The guy that did the Grizz tensioner mod write up took it offline. I did not take enough pics when I did mine, BUT… I will try to do a write up as best I can and post it, but it will be a bit…. Busy with too many other projects now…

*DISCLAIMER* The following is a quick and dirty run down of what worked for ME on a Central Machinery band saw. I may or may not be communicating the ideas right. YOU undertake modifying your equipment at your own risk…

Simply put, look at my blog entries for the ones called Hot Rodding a Harbor Freight bandsaw… I give the list of parts there. Simply put the process was thus…

#1. Obtain the parts and tools needed.
#2. Disassemble the OE tension assembly.
#3. Since a 10mm bolt is approx 5/16, I fudged numbers a little bit, and went 7/16 down from the top, and halfway from side to side on the upright piece on the left, Mark that spot. Use the left bracket, that bolt goes through the middle hole in the bracket, such that the barrel is above the frame casting, and enough material is left on the frame to support the stress of the tensioner.
#4. Using a center punch and hammer, punch the spot so that your drill bit won't walk on you.
#5. Drill and tap your top hole, make sure to deburr the entry to the hole so that no burrs hold the bracket away from the top..

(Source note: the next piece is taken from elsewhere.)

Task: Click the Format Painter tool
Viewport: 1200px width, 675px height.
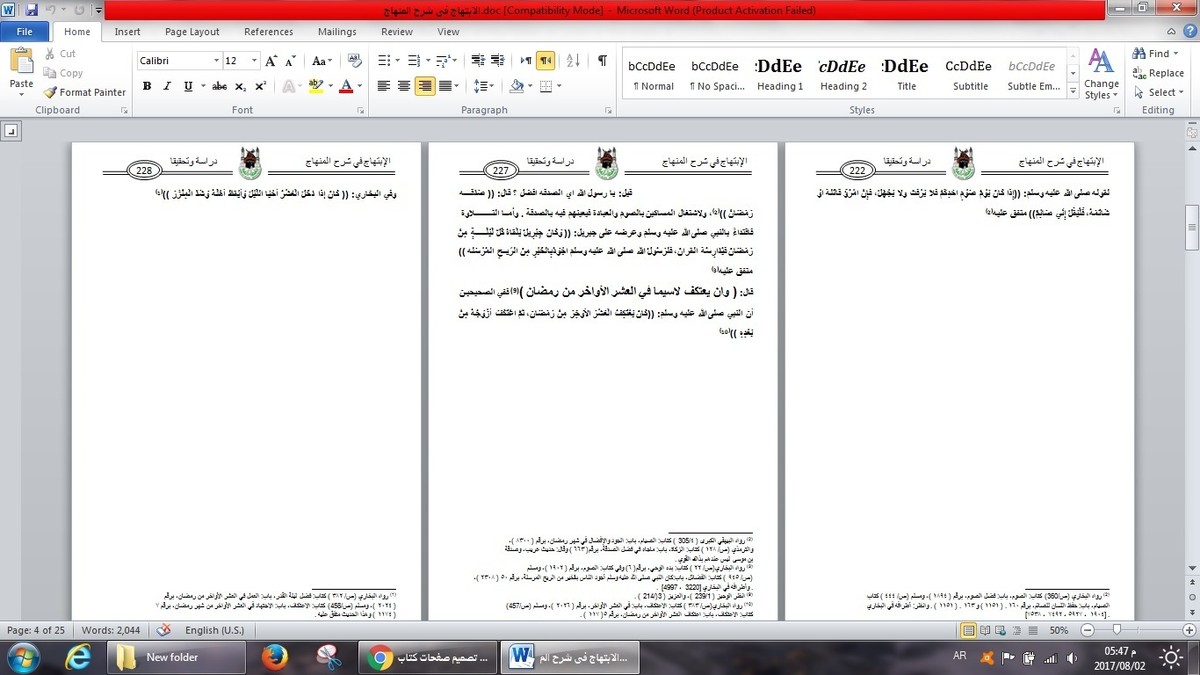Action: point(85,92)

The piece I am talking about is the one with the barrel sort of thing with a hole straight through, and the tab with the two holes sticking out underneath.
#6. Install the left bracket loosely with the top bolt (the hole in the top of the strap just below the barrel). Line it up nice and level, using a sharpie in the lower bolt hole, mark the center location for the bolt. Loosen and rotate the bracket, center punch, drill and tap your bolt hole, same thing you did above….
#7. Assemble and tighten bolts, washers, lock washers with the left bracket.
#8. Measure the distance of the center of the bolt hole on the cross bars, I don't recall how exact it is, but I believe it puts the bolt hole on the right upright part of the frame in the same position as the upper bolt hole on the left. Measure, mark, center punch, drill, tap…
#9. Assemble the barrel pieces, tensioner, lever, cross bars etc… Take a look at the Grizzly parts exploded diagram for the GO555 for a visual idea of how it goes together


----------



## dbhost

LONG TERM USE UPDATE.

It has been 3 years since this saw hit my shop. Lots of use, bowl blanks, resawing, band saw boxes etc… It has been a great addition to my shop. Only one problem in those 3 years and that was last night, I noticed the table was loose. I investigated and found the yoke for the trunion had gotten loose. Upon tear down, I realized that the one bolt that HF used had worked its way a little loose. Now there are 2 issues here. One, the bolt worked loose due to a lack of thread locker. And 2, there is only one bolt holding it down, while there are 2 threaded bolt holes. It took me 3 years to figure out, they forgot a bolt. I tightened up the bolt, but will be heading to Ace Hardware to their metric selection to get a second bolt, probably shorter than the first one. The first one is probably 100mm long (right around 4"). I don't see any legit reason to have more than 52mm long in here. The additional material is just overkill. I am still happy with the purchase, just a bit surprised I didn't notice this originally…


----------



## b2rtch

dbhost, thank you for the update. 
Which bolt are you talking about,I want to check mine?


----------



## dbhost

No pics to show, but take the table off by taking out the throat plate, the pin, and unscrewing the knobs on the trunions, then just lift it off… The big black yoke, that is a factory installed piece, SHOULD have 2 bolts in it. Mine had one. Looking at the exploded parts diagram the bolt that is there on mine is M8×80, the other one SHOULD be M8×30. It's missing. There SHOULD also be M8 washers on each bolt, but they are missing as well. I added the one for the existing bolt, just using 5/16" cut washers as I had them in my bins…


----------



## UKCat

Does anyone know of some good blade guides for this saw? Thanks for any info.


----------



## b2rtch

I use cool blocks on mine.
http://www.amazon.com/Blocks-Bandsaw-Blade-Guide-Block/dp/B0035YGOYY/ref=sr_1_3?ie=UTF8&qid=1348792623&sr=8-3&keywords=cool+blocks


----------



## UKCat

Is your blade centered in the guides? My blade runs right up against the right side of the guide. I have tried to adjust it but no luck.


----------



## b2rtch

Yes my blade is centered. 
it seems that something is out of wrack on your saw.
I would take the time to take it all the way apart and to put it back together carefully, making sure that nothing it bent.
This is not difficult to do just time consuming.


----------